[R6RS] abstractness of syntax objects

Fri Apr 28 14:41:09 EDT 2006

We have discussed two extremes for the abstractness of syntax objects. 
After working on and with a new reference implementation of syntax-case
for the better part of two weeks, I am now more strongly than ever in
favor of a particular point between the two extremes, namely the point
currently occupied by Chez Scheme's implementation of syntax-case and also
by the portable syntax-case system derived from it, which is used by
several other Scheme systems.

The two extremes are as follows:

Fully wrapped:
  A syntax object is an abstract value encapsulating a Scheme s-expression
  with contextual information about that s-expression.  When invoked by
  the expander, a transformer receives a syntax object and must return a
  syntax object.  Syntax objects are destructured using syntax-case, and
  syntax objects are constructed using (syntax template), which produces a
  syntax object representing a copy of template into which the values of
  any pattern variables appearing within template have been inserted in
  place of those pattern variables.  (This replacement is described in the
  SRFI draft, and I will not go into the details in this note.)

Mostly unwrapped:
  A syntax object is a pair or list of syntax objects, a vector of syntax
  objects, a nonlist, nonvector, nonsymbol value, or an abstract syntax
  object encapsulating a symbol.  When invoked by the expander, a
  transformer receives a syntax object and must return a syntax object. 
  Syntax objects can be destructured with syntax-case or list- and
  vector-processing operations.  Syntax objects may be constructed using
  list- or vector-processing operations or using (syntax template), which
  produces a syntax object representing a copy of template.  Within this
  copy, the values of any pattern variables appearing within template have
  been inserted in place of those pattern variables, and any symbol
  constants have been replaced by syntax objects.

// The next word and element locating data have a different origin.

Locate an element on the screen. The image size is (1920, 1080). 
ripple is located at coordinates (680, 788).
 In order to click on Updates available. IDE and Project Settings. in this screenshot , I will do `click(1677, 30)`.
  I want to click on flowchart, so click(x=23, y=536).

Each extreme has advantages.  Option A's abstract representation frees an
implementation to choose an appropriate internal representation that
allows the implementation to provide more functionality and/or efficiency. 
Since fully wrapped syntax objects can be destructured only via
syntax-case, which automates matching and syntax checking, it encourages a
safe, high-level style of transformer code, like syntax-rules.  On the
other hand, Option B's mostly concrete representation provides more
flexibility to the programmer, who can use familiar list-processing
operations, like map, to process portions of a transformer's input.

Option B's flexibility can lead to an undisciplined style in which
appropriate matching is not done before a transformer goes grabbing for a
piece of the input or ignores extra pieces of the input that should not be
there.  Option A is much better in this regard, but the proposed
syntax->list, which is required to map transformer helpers over portions
of the input, can be applied to arbitrary portions of the input and so can
to some of the same problems.

The middle point I advocate shares the advantages of each extreme and
addresses the shortcomings of both.  This middle point can be described as
follows:

Partially unwrapped:
  A syntax object is a pair or list of syntax objects, a vector of syntax
  objects, a nonlist, nonvector, nonsymbol value, or an abstract syntax
  object encapsulating an s-expression.  When invoked by the expander, a
  transformer receives an abstract syntax object and must return a syntax
  object.  Abstract syntax objects, such as transformer input, are
  destructured using syntax-case.  The outer list and vector shells of a
  syntax object can be manipulated with list- and vector-processing
  operations.  Syntax objects may be created with list- and
  vector-processing operations or with (syntax template), which produces a
  copy of template into which the values of pattern variables have been
  inserted.  The abstractness (degree of unwrapping) of any portion of the
  template copy is defined by the following rules:

   - the copy of (t1 . t2) is a pair if t1 or t2 contain pattern variables,
   - the copy of (t ellipses) is a list if t contains pattern variables,
   - the copy of #(t1 ... tn) is a vector if any of {t1, ..., tn} contain
     pattern variables, and
   - the copy of any portion t not containing pattern variables is abstract.

The above rules are the key to this middle point between the two extremes. 
They allow the programmer to use list- and vector-processing operations,
but only on those portions of the transformer input that have been
properly matched.  For example, if a transformer's input is matched using
the following syntax-case input pattern:

  (_ ([x e] ...) b1 b2 ...)

the corresponding output expression can treat #'(x ...), #'(e ...),
#'([x e] ...), and #'(b1 b2 ...) as lists, but cannot delve into the x's,
e's, b1, or b2's without using syntax-case to further destructure them.

With this middle point, the representation of syntax objects, including
transformer input, remains sufficiently abstract to allow the
implementation great freedom, while the well-defined partial unwrapping
allows the programmer the appropriate amount of flexibility to manipulate
matched input.  In my (considerable) experience, this is all the freedom
one wants, and, IMO, it's all the freedom one should have, since we should
be encouraging the use of the high-level matching to fully check input
syntax.

Compared with the fully wrapped extreme, the middle point eliminates the
need for potentially problematic helpers like syntax->list.  Because a
transformer can return partially unwrapped output, it also eliminates the
need for corresponding output constructors like list->syntax.  Compared
with the mostly unwrapped extreme, the middle point ties the
implementation down less without unduly restricting the programmer from
using list- and vector-processing operations.  It also encourages a safer,
higher level style of transformer code.

I admit that the middle point isn't as simple as either extreme, and it
doesn't provide quite as much implementation freedom as the fully wrapped
extreme, but, IMO, it is the natural and right compromise between the two
extremes.

I would like to base the SRFI and reference implementation on this middle
point and merge the above discussion into the existing discussion of
abstractness in the issues section.  Please let me know ASAP if this is
unacceptable to you.  Of course, if community input or our own opinions
convince a majority of us that we should not go with this middle point, we
can update the SRFI or merely change the text before it goes into the
R6RS.

Kent